Report every line below that contains the string "screenshot", copying each one in full.

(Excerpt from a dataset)

>> BEGIN

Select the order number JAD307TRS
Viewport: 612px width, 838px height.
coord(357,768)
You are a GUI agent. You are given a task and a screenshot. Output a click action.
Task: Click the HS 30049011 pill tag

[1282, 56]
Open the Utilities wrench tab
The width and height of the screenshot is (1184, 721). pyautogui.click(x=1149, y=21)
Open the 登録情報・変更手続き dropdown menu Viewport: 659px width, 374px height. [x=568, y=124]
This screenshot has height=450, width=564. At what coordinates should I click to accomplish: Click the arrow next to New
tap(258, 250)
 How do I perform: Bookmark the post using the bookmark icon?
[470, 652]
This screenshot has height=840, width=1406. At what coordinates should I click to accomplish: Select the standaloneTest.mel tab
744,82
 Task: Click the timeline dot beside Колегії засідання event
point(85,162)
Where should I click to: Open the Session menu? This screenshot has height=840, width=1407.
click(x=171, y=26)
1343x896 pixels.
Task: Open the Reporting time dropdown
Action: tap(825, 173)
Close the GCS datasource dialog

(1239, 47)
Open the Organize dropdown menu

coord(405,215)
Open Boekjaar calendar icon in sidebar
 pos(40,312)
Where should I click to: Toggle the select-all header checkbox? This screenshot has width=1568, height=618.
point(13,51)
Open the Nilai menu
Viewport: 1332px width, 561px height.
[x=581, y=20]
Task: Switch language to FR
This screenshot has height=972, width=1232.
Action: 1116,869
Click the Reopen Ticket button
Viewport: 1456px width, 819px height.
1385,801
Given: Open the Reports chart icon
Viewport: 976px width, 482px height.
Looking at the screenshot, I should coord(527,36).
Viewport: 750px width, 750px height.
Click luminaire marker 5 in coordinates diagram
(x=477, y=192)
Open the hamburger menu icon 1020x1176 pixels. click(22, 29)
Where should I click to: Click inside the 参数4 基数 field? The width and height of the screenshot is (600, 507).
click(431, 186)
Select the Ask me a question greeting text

>> END

■ Full solution ■
You are a GUI agent. You are given a task and a screenshot. Output a click action.
The width and height of the screenshot is (1184, 721). pyautogui.click(x=1149, y=21)
This screenshot has height=450, width=564. At what coordinates should I click to accomplish: Click the arrow next to New
This screenshot has height=840, width=1406. At what coordinates should I click to accomplish: Select the standaloneTest.mel tab
Where should I click to: Open the Session menu? This screenshot has height=840, width=1407.
Where should I click to: Toggle the select-all header checkbox? This screenshot has width=1568, height=618.
This screenshot has height=972, width=1232.
Looking at the screenshot, I should coord(527,36).
Where should I click to: Click inside the 参数4 基数 field? The width and height of the screenshot is (600, 507).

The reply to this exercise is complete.